The blogosphere is fickle. Blog trends come and go. Readers come and go. Admittedly, I have the attention span of a gnat. Don’t take it personally. You’ll build up a nice loyal cadre of followers and friends. Your
dog blog pack is what makes blogging worthwhile.
You’re only as good as your last post. Keeping in mind your posting schedule and the fickleness of readers, remember that blogs are all about fresh content, activity, and consistency. Once someone leaves your site, chances are they aren’t going to really carry a particular post with them for very long. That’s why you have to keep them coming back with new stuff.
Don’t buy an expensive camera just for your blog photos. I started out using the camera on my cell phone – and yes – it shows. However, there are many bloggers who get fantastic results with their cell phone cameras.
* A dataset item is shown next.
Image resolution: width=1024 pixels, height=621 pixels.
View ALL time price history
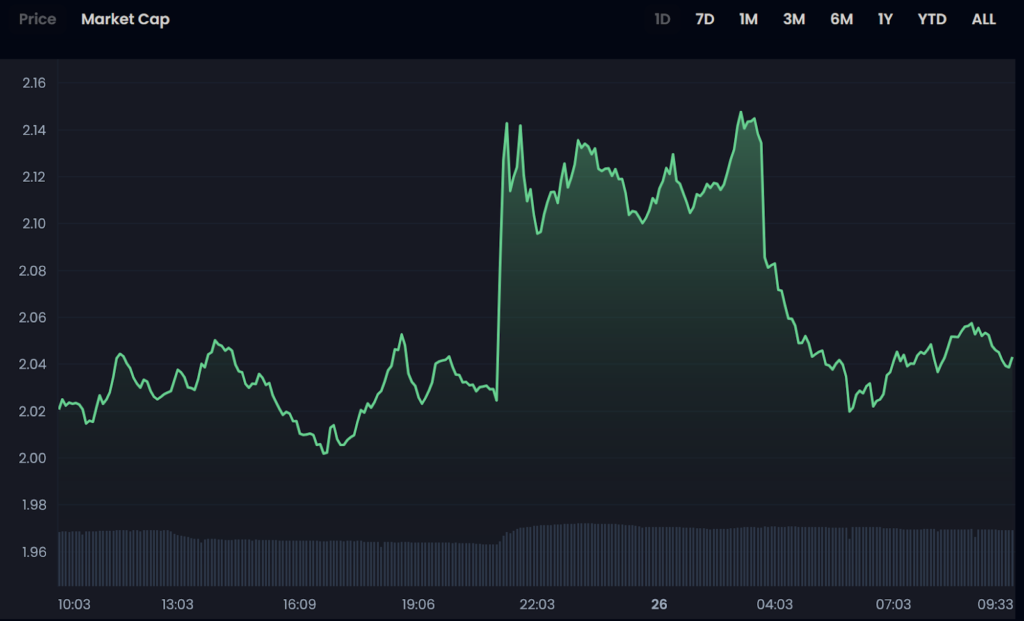pos(984,19)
I graduated to a little point-and-shoot and my photos started looking a little better. When I was sure I wanted to keep blogging and I wanted my photos to be more professional-looking, I treated myself to a Nikon D3100. I use it primarily for food photos, but I also take it with me on trips and to capture special moments or situations. It’s a purchase I don’t regret in the least. Incidentally, I’m still strictly amateur. My camera continues to confound me – but every now and again I’m kinda thrilled with an image or two. So – it’s absolutely true that you don’t need fancy equipment – special lighting, props, etc. – don’t break the bank with trappings. Use natural light and the “props” you already have. To hone your skills, food photography advice abounds online and Amazon has tons of books on the subject. A couple of good resources for polishing up your photos:
Focus on Food Photography for Bloggers, by Matt Armendariz
Tasty Food Photography, by Lindsay of Pinch of Yum
Food Photography E-Course by Dana Schultz of Minimalist Baker (well worth the $19.99 price tag)
Screwing up is part of the process. I can’t tell you how many times I’ve hit Publish when I meant to hit Save Draft; or wrote tablespoon instead of teaspoon; or forgot to include the key ingredient. It happens. And it happens to all of us. Believe me, your readers will let you know when you’ve messed up!
Have fun. Duh. If you aren’t enjoying yourself, why are you blogging? You need to go back to my first point and ask yourself, why am I doing this?
What are some of your blogging tips/suggestions? Why do you blog?